There exist different techniques to Goal and Plan Recognition in the literature, including approaches that rely on plan libraries [4], context-free grammars [19], and Hierarchical Task Network (HTN) [21]. Such approaches rely on hierarchical structures that represent the knowledge of how to achieve the possible goals, and this knowledge can be seen as potential strategies for achieving the set of possible goals. Note that the temporal constraints of temporally extended goals can be adapted and translated to such hierarchical knowledge. For instance, context-free grammars are expressive enough to encode temporally extended goals [11]. ltl\(_f\) has the expressive power of the star-free fragment of regular expressions and hence captured by context-free grammars. However, unlike regular expressions, ltl\(_f\) uses negation and conjunction liberally, and the translation to regular expression is computationally costly. Note, being equally expressive is not a meaningful indication of the complexity of transforming one formalism into another. [17] show that, while ltl\(_f\) and ppltl have the same expressive power, the best translation techniques known are worst-case 3EXPTIME.

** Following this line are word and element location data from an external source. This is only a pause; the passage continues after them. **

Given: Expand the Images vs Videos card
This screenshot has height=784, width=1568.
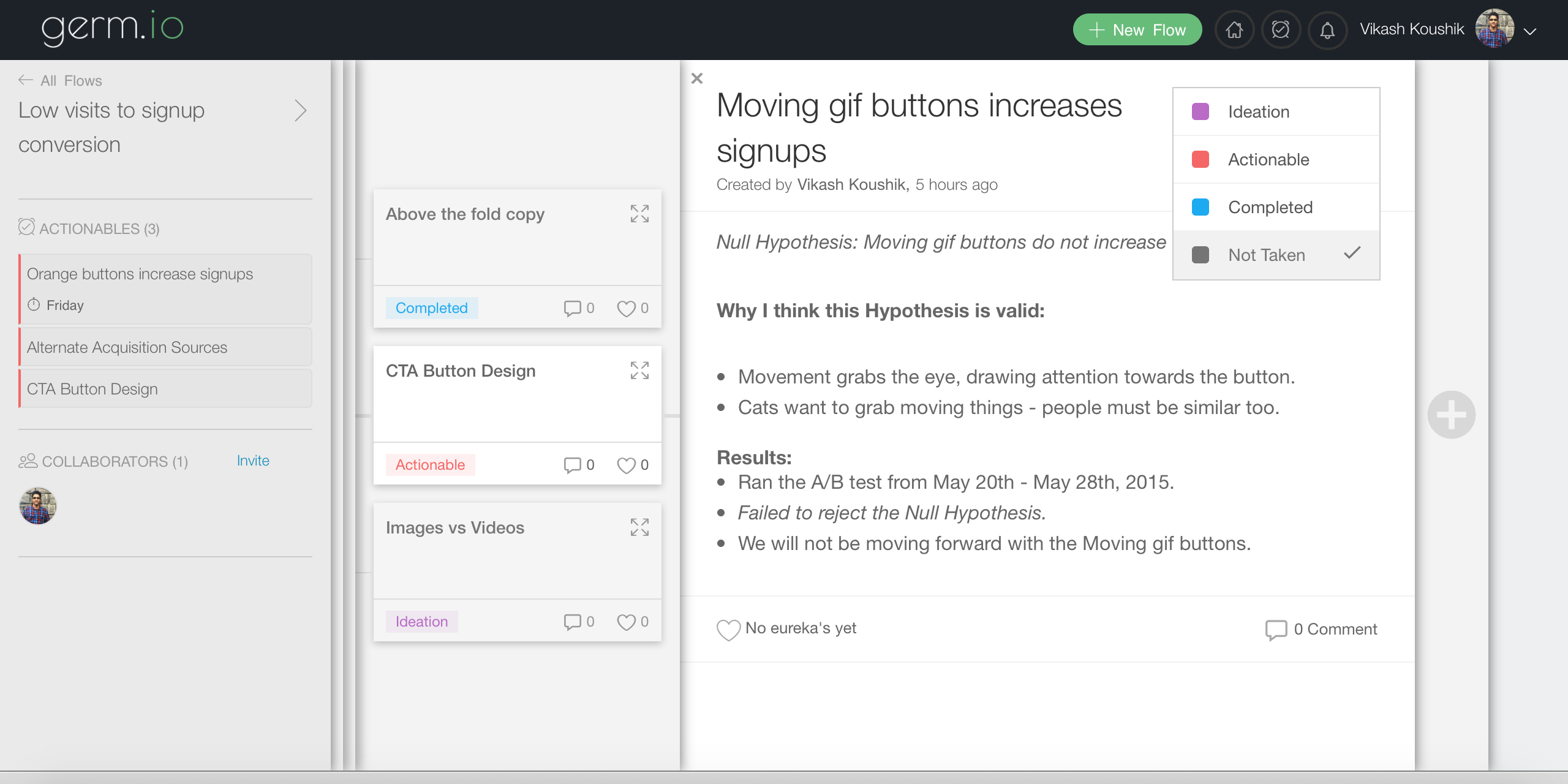Looking at the screenshot, I should [x=639, y=527].
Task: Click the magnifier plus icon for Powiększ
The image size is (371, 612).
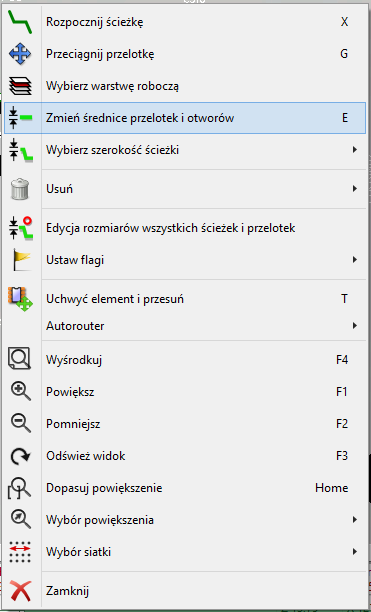Action: [x=20, y=391]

As far as we know, there are no encodings of ltl\(_f\)-like specification languages into HTN, and its difficulty is unclear. Nevertheless, combining HTN and ltl\(_f\) could be interesting for further study. HTN techniques focus on the knowledge about the decomposition property of traces, whereas ltl\(_f\)-like solutions focus on the knowledge about dynamic properties of traces, similar to what is done in verification settings. Most recently, [7] develop a novel Pure-Past Linear Temporal Logic PDDL encoding for planning in the Classical Planning setting.

7 Conclusions

This article introduced a novel problem formalization for recognizing temporally extended goals, specified in either ltl\(_f\) or ppltl, in fond planning domain models. It also developed a novel probabilistic framework for goal recognition in such settings, and implemented a compilation of temporally extended goals that allows us to reduce the problem of fond planning for ltl\(_f\)/ppltl goals to standard fond planning. Our experiments have shown that our recognition approach yields high accuracy for recognizing temporally extended goals (ltl\(_f\)/ppltl) in different settings (Keyhole Offline and Online recognition) at several levels of observability.

As future work, we intend to extend and adapt our recognition approach for being able to deal with spurious (noisy) observations, and recognize not only the temporal extended goals but also anticipate the policy that the agent is executing to achieve its goals.